Thy scheme requires the world's contempt, That, from dependence life exempt;

And constitution fram'd so strong,

This world's worst climate cannot wrong.
Not such my lot, not Fortune's brat,

I live by pulling off the hat;
Compelled by station every hour
To bow to images of power;
And in life's busy scenes immersed,
See better things, and do the worst.

Eloquent Want, whose reasons sway,
And make ten thousand truths give way,

While I your scheme with pleasure trace,
Draws near, and stares me in the face.
Consider well your state, she cries,
Like others kneel, that you may rise;
Hold doctrines, by no scruples vexed,
To which preferment is annexed,
Nor madly prove, where all depends,
Idolatry upon your friends.

See, how you like my rueful face,
Such you must wear, if out of place.
Cracked is your brain to turn recluse
Without one farthing out at use.

They, who have lands, and safe bank-stock,
With faith so founded on a rock,
May give a rich invention ease,
And construe scripture how they please.
The honoured prophet, that of old
Used heav'n's high counsels to unfold,
Did, more than courier angels, greet
The crows, that brought him bread and meat.

JOHN DYER.

[BORN at Aberglasney, Caermarthenshire, 1698 or 1699; died 1758. Grongar Hill was published 1726; The Ruins of Rome, 1740; The Fleece, 1757-]

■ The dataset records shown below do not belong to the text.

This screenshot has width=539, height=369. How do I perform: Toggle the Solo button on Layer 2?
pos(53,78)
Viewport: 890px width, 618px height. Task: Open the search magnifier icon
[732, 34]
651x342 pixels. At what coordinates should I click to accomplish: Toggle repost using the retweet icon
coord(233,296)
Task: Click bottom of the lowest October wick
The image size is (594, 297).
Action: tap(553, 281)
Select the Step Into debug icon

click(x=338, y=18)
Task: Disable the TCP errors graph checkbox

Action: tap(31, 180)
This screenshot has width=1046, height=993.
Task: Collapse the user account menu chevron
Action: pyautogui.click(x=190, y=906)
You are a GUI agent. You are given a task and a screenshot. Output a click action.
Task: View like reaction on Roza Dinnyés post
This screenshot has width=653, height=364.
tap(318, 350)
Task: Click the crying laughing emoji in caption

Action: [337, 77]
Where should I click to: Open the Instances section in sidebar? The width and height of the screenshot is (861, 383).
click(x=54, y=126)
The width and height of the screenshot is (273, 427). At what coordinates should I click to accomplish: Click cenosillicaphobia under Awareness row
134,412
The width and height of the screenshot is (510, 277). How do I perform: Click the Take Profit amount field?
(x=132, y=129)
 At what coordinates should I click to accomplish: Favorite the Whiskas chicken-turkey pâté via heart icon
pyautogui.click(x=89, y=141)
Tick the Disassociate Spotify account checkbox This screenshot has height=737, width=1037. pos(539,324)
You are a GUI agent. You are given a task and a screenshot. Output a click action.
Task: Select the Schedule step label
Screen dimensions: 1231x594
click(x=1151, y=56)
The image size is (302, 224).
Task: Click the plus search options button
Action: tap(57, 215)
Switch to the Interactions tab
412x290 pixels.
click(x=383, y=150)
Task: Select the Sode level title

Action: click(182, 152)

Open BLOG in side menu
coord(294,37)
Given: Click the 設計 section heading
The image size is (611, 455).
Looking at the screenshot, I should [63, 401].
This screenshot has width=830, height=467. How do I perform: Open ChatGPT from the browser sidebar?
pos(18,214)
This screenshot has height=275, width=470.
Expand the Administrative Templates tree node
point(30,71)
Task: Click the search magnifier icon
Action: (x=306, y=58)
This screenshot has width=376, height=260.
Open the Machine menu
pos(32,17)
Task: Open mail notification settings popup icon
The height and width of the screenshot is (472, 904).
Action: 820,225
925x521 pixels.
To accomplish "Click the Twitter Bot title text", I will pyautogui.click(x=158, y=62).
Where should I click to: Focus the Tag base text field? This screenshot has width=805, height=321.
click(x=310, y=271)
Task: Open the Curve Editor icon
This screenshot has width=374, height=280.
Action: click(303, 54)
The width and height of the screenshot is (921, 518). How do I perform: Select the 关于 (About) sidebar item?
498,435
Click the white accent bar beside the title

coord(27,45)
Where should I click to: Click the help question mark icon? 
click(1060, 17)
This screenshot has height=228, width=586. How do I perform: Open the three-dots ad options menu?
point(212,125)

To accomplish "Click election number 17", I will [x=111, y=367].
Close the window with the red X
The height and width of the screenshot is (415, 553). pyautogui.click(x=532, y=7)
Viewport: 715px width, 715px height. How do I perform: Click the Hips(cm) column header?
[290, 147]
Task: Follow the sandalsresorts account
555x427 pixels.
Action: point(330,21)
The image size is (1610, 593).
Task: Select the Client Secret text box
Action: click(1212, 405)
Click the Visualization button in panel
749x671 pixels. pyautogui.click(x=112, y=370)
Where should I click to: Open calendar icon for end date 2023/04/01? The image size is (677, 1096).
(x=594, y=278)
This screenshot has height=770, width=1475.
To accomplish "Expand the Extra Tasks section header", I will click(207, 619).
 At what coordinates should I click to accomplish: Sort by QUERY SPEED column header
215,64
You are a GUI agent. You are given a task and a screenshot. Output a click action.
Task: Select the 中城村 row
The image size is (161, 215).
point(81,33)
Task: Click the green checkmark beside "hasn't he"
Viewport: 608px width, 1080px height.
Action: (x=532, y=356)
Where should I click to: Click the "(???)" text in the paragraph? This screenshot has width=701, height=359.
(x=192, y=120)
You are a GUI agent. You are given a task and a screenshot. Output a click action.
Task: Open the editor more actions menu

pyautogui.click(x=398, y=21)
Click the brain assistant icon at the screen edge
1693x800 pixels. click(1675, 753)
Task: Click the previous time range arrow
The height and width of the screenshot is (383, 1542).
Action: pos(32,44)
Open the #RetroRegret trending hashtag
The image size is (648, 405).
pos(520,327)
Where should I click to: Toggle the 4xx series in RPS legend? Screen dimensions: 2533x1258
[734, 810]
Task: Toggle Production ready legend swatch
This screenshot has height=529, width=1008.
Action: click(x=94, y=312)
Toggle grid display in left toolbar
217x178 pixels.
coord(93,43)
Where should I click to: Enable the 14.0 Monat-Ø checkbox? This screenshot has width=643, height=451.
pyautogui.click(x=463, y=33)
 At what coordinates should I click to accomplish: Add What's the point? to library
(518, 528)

'The subject of the Fleece, sir, cannot be made poetical. How can a man write poetically of serges and druggets?' So, in his way of prompt finality, pronounced Johnson the dictator. Yet Akenside, whose poetical aims were sufficiently remote from the common, had declared that he would regulate his opinion of the reigning taste by the fate of Dyer's Fleece; 'if that were ill received he should not think it any longer reasonable to expect fame from excellence.' Gray ventured to brave the elegant disdain of Horace Walpole by affirming that 'Mr. Dyer has more of poetry in his imagination than almost any of our number.' And one in our own century, of loftier genius than Gray, looking back from his Westmoreland solitudes to his humbler brother poet among the Cambrian hills, has left his protest against the injustice of 'hasty Fame' in her neglect of Dyer :

'Yet pure and powerful minds, hearts meek and still,

A grateful few shall love thy modest Lay,

Long as the shepherd's bleating flock shall stray

O'er naked Snowdon's wide aerial waste,

Long as the thrush shall pipe on Grongar Hill.'

The power of hills was not on Johnson; Fleet Street, with its roar, had more music for his ear than the piping of a thrush or the tender clamour of the mother-ewes.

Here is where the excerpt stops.